Excerpt provided section start
Did you choose the sport based on your dog? Or dog based on your sport? 


Sent from Petguide.com Free App


----------



## Hunter Allred (Jan 28, 2010)

Kristi Molina said:


> Just out of curiosity. Why did you pick, IPO or ring or PSA etc... What was it about that sport that you liked, that you didn't see in the other sports?
> 
> Did you choose the sport based on your dog? Or dog based on your sport?
> 
> ...


Started with IPO b/c thats what the local club trained in and all I knew about. Now, a few years in, I realize my male is better suited for PSA, and my female IPO... however my female will probably move to PSA as well as soon as her 3 is on her, as I like the design & spirit of PSA more than IPO... probably still go to IPO for tracking stuff.


----------



## Karen M Wood (Jun 23, 2012)

I wanted to do PSA as a friend of mine id a decoy and trainer for the sport. But my first dog with potential blew his ACL at 8 months old. (Due to owner stupidity and puppy fearlessness.) So after having the surgery i removed Luther from any impact sports. 
I would have loved to try PSA with my new dog, but i think IPO suits her better and i found a trainer that i really like and has worked with my breed before. Part of the it is the time, distance, money and part is what seems to work for my dog.
I also train in standard obedience, agility and rally. So i think the obedience of IPO fits better the sports i was to work in.
Maybe some day i'll have a PSA dog. Just John is going to have to move back south or i'm going to have to buy a Sensa plane.  ( so not happening either way)!


----------



## JOE SAMSON JR (Feb 24, 2009)

because it looked fun


----------



## Katie Finlay (Jan 31, 2010)

I liked the training methods and theory behind them better in IPO than I did in the ring sport clubs around me.


----------



## dewon fields (Apr 5, 2009)

I like US mondioring because its ran by a lot of beautiful single cougars!
Excerpt provided section end
Data extracts section start
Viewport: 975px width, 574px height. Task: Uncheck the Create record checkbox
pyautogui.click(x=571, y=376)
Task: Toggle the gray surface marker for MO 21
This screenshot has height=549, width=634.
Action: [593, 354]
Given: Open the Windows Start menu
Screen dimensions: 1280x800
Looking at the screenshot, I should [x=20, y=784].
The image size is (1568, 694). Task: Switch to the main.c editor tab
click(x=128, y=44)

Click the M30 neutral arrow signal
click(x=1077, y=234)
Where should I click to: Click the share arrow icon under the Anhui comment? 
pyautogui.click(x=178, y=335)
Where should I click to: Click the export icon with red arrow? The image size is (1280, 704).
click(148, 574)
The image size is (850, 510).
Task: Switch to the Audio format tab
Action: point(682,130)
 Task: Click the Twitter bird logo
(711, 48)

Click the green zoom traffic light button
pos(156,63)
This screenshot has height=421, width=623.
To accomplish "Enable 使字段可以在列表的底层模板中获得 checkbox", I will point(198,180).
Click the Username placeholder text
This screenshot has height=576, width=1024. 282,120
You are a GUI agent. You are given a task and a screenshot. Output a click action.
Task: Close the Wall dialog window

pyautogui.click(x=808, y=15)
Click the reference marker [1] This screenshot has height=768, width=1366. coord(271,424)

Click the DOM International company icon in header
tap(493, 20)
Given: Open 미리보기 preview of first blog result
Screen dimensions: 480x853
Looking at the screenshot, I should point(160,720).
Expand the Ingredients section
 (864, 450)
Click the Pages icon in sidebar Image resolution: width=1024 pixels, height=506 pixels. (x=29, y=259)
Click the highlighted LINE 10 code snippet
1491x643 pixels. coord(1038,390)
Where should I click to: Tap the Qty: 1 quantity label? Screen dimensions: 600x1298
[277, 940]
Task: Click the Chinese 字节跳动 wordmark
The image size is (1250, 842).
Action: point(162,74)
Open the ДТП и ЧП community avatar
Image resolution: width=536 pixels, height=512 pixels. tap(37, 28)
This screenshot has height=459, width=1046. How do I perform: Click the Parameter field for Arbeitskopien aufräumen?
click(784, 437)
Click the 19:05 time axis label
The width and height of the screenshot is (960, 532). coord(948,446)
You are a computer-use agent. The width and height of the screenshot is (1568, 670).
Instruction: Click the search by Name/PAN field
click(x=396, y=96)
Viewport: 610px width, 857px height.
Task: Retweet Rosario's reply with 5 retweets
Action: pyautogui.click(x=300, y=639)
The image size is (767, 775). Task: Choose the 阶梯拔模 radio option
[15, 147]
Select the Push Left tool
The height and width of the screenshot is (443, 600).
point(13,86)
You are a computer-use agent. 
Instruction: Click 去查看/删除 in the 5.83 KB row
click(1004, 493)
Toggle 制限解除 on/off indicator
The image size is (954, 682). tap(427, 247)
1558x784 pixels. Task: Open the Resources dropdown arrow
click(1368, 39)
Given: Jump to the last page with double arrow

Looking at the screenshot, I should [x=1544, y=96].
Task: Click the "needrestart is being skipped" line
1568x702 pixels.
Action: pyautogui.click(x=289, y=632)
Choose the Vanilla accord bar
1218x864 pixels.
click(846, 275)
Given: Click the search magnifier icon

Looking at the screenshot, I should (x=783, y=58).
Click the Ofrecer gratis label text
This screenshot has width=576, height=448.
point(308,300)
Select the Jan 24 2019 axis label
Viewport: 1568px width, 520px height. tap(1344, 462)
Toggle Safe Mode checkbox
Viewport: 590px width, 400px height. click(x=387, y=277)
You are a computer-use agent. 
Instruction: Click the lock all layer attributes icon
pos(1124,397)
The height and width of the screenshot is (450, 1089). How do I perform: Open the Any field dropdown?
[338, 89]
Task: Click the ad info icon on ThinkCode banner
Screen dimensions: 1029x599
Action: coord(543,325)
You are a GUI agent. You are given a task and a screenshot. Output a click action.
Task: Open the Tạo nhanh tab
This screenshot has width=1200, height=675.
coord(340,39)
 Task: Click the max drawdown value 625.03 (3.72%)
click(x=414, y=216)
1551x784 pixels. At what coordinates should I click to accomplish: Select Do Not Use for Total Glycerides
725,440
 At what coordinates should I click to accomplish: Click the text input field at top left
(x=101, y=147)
Data extracts section end
§ Exercises to complete:
[1] Answer these questions from the dog sports thread, one line each:
(a) Why did Hunter Allred start with IPO?
(b) What happened to Karen M Wood's first dog with potential, and at what age?
(c) What did Katie Finlay like better in IPO than in the nearby ring sport clubs?
[2] For each statement, say yes or no depending on whether the dog sports thread agrees, and quote the words that decide it:
(a) Hunter Allred plans to use PSA for tracking.
(b) Karen M Wood also trains in agility.
(c) JOE SAMSON JR gave a reason for choosing a sport.
Answer from the dog sports thread alone, not from the material.

§ Responses:
[1]
(a) It was what the local club trained in and all Hunter Allred knew about.
(b) He blew his ACL at 8 months old.
(c) The training methods and the theory behind them.

[2]
(a) No: "probably still go to IPO for tracking stuff."
(b) Yes: "I also train in standard obedience, agility and rally."
(c) Yes: "because it looked fun"